### THE TASK
Write out exactly the lines below that run from the one containing "The Final Shape (196, 1224)" through the one containing "Myriad Crash (41, 1568)", both included, with no other lines.

### RECORD EXCERPTS
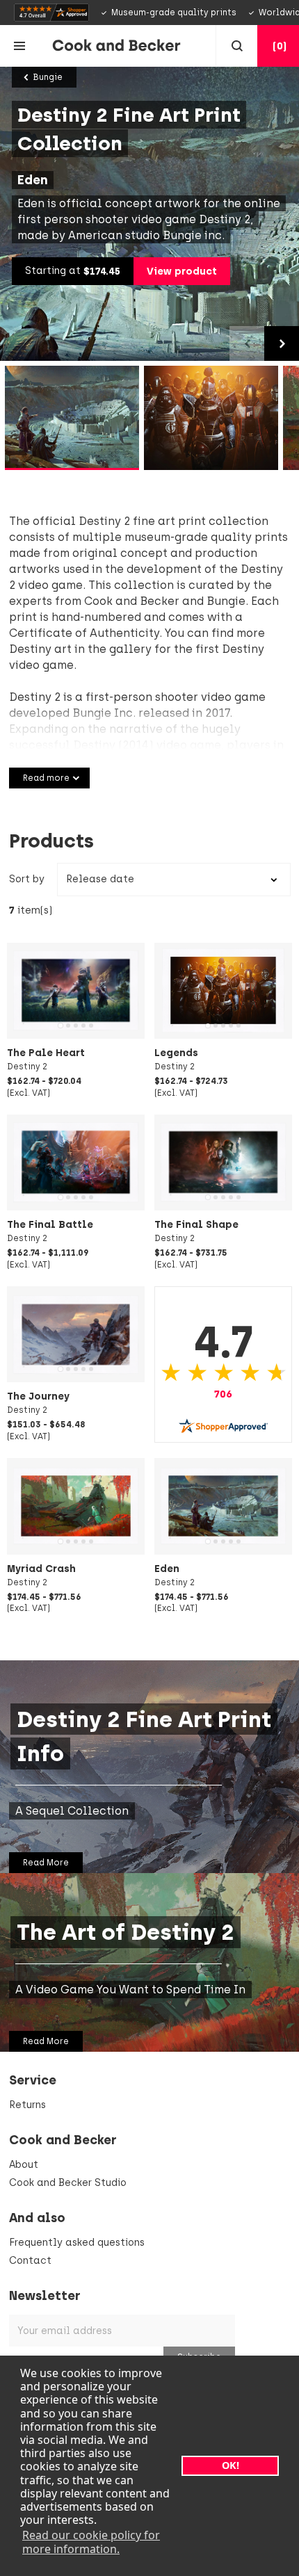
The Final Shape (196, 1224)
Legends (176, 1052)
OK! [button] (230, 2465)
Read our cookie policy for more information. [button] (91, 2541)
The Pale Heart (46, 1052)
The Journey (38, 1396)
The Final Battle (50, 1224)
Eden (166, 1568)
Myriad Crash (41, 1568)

...

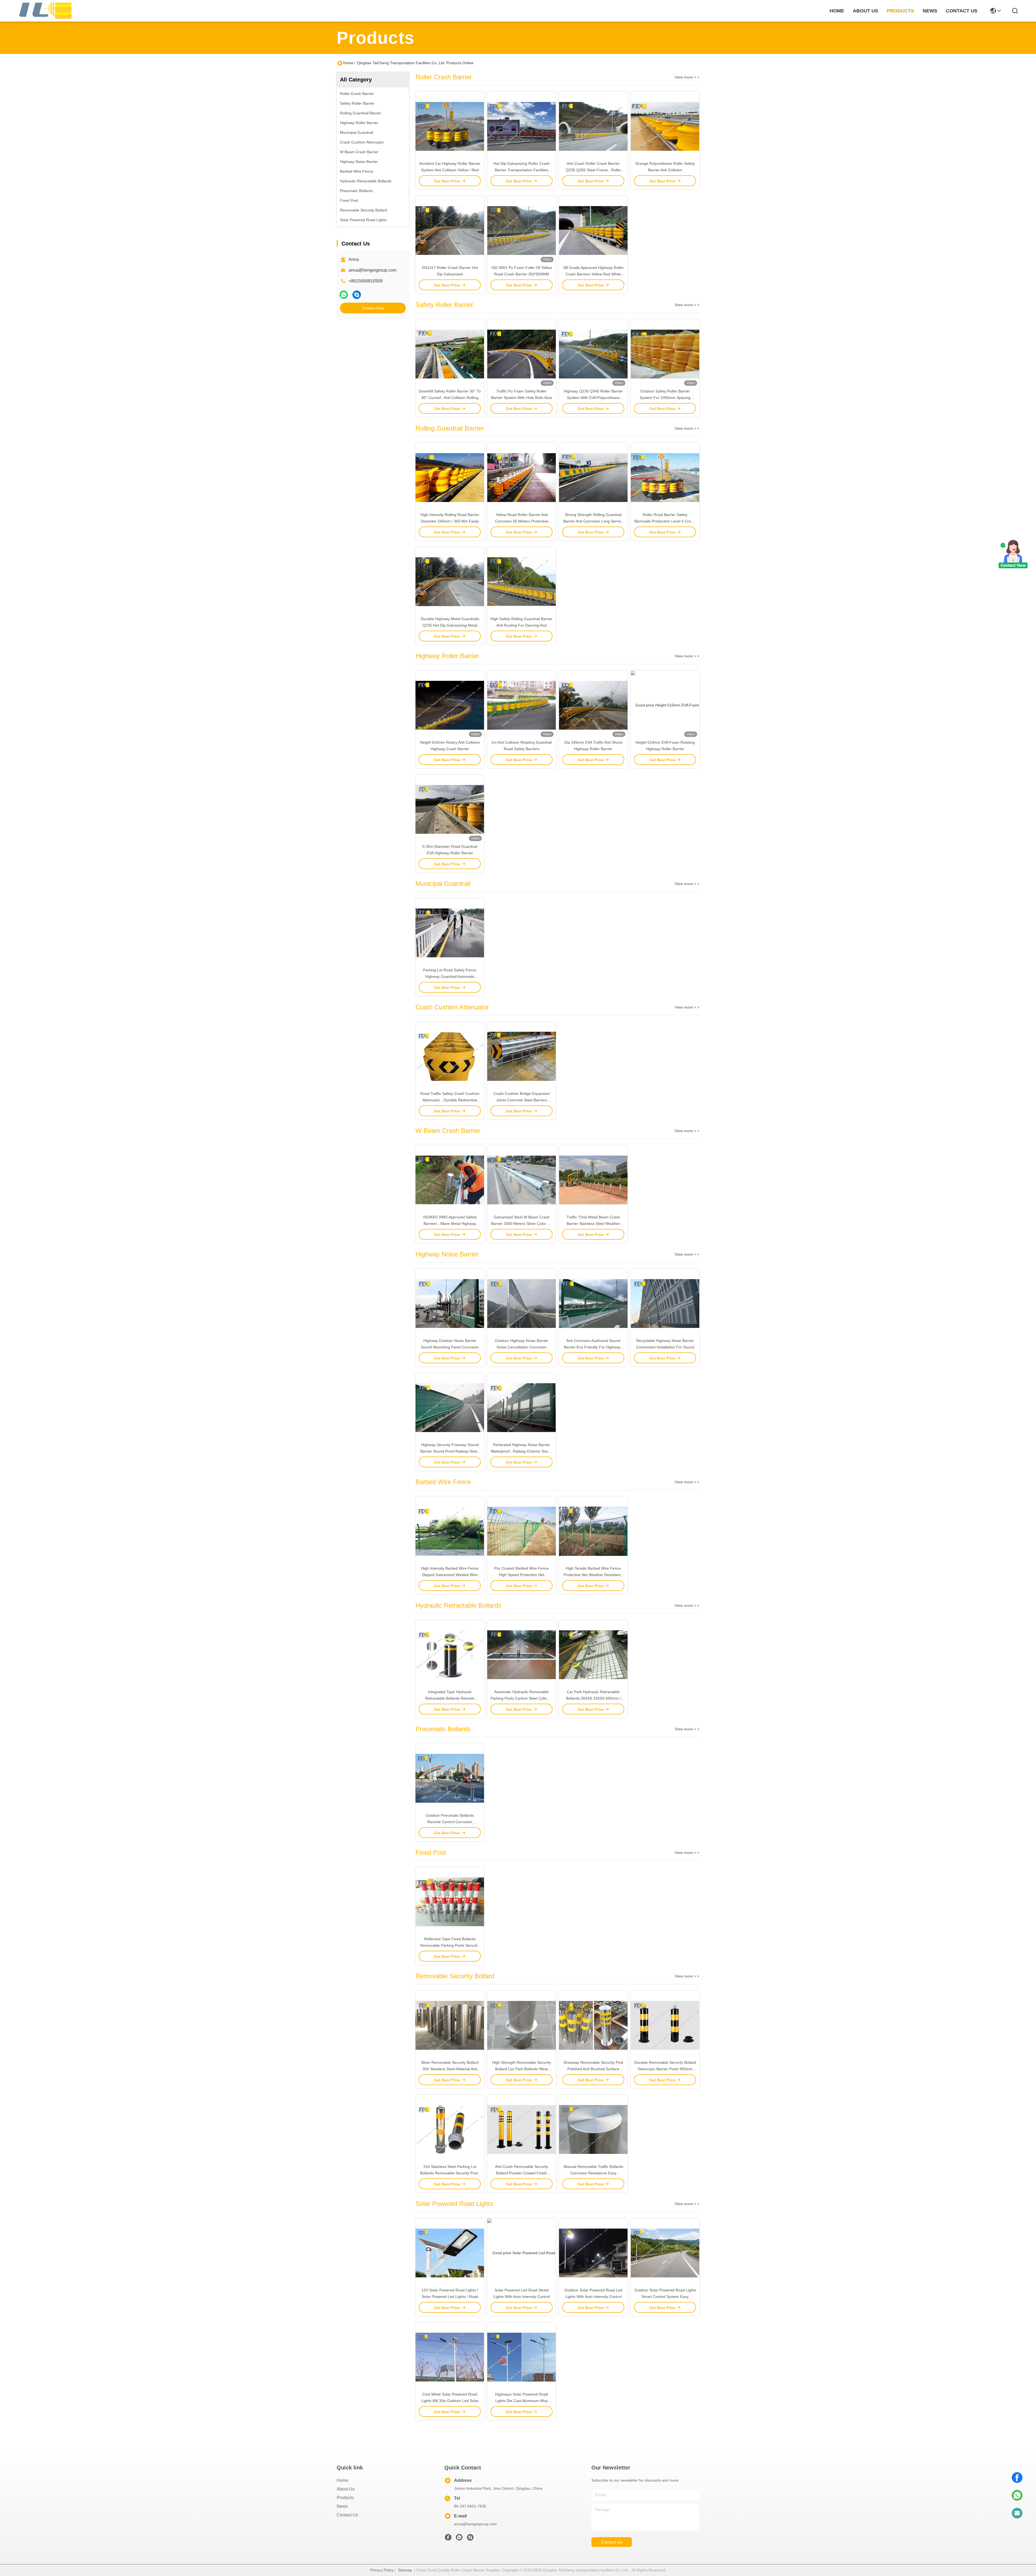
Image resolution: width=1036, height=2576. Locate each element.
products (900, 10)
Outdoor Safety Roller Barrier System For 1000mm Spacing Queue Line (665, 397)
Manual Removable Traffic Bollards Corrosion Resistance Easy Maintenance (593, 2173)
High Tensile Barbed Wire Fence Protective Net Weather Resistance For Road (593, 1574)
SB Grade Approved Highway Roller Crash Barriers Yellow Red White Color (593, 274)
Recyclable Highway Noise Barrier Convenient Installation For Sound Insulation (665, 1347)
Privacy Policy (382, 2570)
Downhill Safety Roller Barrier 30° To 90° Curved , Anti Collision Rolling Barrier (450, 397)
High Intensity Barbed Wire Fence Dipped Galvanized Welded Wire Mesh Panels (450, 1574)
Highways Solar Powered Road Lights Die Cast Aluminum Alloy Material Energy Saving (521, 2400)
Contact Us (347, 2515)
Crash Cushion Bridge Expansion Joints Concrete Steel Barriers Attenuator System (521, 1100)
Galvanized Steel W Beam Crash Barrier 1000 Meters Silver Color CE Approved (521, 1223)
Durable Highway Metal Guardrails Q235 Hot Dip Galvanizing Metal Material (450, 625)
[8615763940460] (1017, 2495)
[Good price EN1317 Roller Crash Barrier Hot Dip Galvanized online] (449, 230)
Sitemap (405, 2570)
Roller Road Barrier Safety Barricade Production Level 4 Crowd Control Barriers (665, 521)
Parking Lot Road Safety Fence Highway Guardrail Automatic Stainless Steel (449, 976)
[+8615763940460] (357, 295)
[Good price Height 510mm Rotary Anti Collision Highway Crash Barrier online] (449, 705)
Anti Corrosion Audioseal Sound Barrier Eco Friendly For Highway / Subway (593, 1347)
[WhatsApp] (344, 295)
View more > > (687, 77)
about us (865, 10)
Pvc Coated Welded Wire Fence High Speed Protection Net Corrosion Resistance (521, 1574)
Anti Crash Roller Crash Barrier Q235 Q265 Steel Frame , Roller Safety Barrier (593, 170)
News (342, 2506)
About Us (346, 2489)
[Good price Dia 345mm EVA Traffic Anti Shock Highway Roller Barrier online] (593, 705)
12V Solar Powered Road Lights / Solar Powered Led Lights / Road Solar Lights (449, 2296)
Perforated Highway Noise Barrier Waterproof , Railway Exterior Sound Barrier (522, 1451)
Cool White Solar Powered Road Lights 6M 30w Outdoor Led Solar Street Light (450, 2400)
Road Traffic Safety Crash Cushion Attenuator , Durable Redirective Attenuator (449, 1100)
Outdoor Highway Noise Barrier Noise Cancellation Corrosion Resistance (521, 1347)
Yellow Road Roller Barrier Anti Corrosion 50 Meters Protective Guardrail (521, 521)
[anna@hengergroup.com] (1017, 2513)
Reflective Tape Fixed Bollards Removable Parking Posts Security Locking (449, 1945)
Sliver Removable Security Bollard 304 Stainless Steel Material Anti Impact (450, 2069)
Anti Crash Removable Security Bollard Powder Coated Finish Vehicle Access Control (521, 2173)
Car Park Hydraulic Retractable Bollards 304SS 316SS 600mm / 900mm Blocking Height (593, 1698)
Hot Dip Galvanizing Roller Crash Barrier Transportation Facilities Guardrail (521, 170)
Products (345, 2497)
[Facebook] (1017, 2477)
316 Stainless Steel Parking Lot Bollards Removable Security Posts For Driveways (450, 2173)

### WRITTEN RESPONSE
The Final Shape (196, 1224)
Legends (176, 1052)
OK! [button] (230, 2465)
Read our cookie policy for more information. [button] (91, 2541)
The Pale Heart (46, 1052)
The Journey (38, 1396)
The Final Battle (50, 1224)
Eden (166, 1568)
Myriad Crash (41, 1568)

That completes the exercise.